Cada vez se alzan más voces que reclaman la supresión de las patentes de las vacunas contra la Covid 19 a fin de poder incrementar la producción. La semana pasada, el Grupo Parlamentario de Més per Mallorca presentaba una proposición no de ley en el Parlamento de las Islas Baleares «para compartir la propiedad intelectual de la vacuna y garantizar la equidad y el acceso». Al mismo tiempo, ERC y Junts per Cat han reclamado a la Unión Europea que apoye la supresión de las patentes de las vacunas en el marco de la Organización Mundial del Comercio para aumentar la producción global. India y Sudáfrica lo habrían propuesto formalmente en el marco de la Organización Mundial del Comercio, pero los estados de la Unión Europea (EU) lo rechazaron porque confían llegar a un acuerdo con las farmacéuticas que facilite la difusión de la tecnología y del conocimiento de sus vacunas. Sin duda, esta postura se puede calificar de ilusa después de que las farmacéuticas no hayan podido cumplir con los plazos acordados en los contratos con la UE.

La verdad es que resulta exasperante la lentitud con que llegan los lotes de vacunas en todo el mundo, con la excepción de algunos países como Israel y Reino Unido (después de salir de la UE) o de Rusia, que ha desarrollado su propia vacuna, la que ha resultado de gran eficacia en contra de los pronósticos del mundo occidental.

Aunque ha supuesto una gran alegría la rapidez con que los equipos de investigadores han encontrado las distintas vacunas contra la Covid, tener el remedio al alcance y no poder emplearlo masivamente nos provoca una gran frustración y mucho más a los habitantes de los países del Tercer Mundo, donde prácticamente no han comenzado las vacunaciones. Según la ONG Médicos sin Fronteras, los países ricos acaparan más de un 99% de las dosis suministradas hasta ahora.
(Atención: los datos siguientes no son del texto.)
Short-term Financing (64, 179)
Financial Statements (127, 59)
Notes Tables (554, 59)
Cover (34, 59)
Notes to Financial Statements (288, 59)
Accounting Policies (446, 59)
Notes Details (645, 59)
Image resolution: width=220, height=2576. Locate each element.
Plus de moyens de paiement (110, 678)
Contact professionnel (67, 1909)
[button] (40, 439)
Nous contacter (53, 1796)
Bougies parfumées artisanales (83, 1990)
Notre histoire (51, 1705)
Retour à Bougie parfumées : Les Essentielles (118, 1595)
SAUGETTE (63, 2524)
Es evidente, por tanto, que nos encontramos ante un gran dilema moral: ¿qué es primero, la salud y la economía de toda la población mundial o los beneficios de las grandes empresas farmacéuticas? La respuesta es obvia, aunque los contrarios a la «expropiación» de las patentes tienen sus argumentos. El de más peso es que los proyectos de investigación son muy caros y que sin las expectativas de ganancias económicas las empresas privadas no investigarían. Olvidan, sin embargo, que los grandes consumidores de los frutos de la investigación son las administraciones públicas. De todos modos, se podrían mantener los contratos firmados hasta ahora, a la vez que se llega a un precio justo para la adquisición de las patentes. De hecho, según la exposición de motivos de la propuesta de Més, no es la primera vez que la Organización Mundial del Comercio ha tomado una decisión al respecto. En 2001, en plena pandemia del SIDA, se suspendieron los derechos intelectuales de los medicamentos contra el SIDA.

El objetivo sería que las decenas de industrias farmacéuticas de todo el mundo capacitadas para fabricar vacunas las pudieran suministrar a toda la población en pocos meses. Esta sería la única manera de acabar rápidamente con la pandemia y conseguir la inmunidad de grupo global que salvaría cientos de miles de vidas y evitaría una crisis económica de consecuencias bíblicas.

La amenaza es tan grave que tener el remedio en las manos y no ponerlo a disposición de toda la población debe considerarse un acto criminal. Y deberían exigirse responsabilidades penales a sus autores. En nuestro caso, unos burócratas europeos a los que no ha votado nadie y que dan prioridad a los beneficios económicos de unos pocos por encima de la salud de los ciudadanos.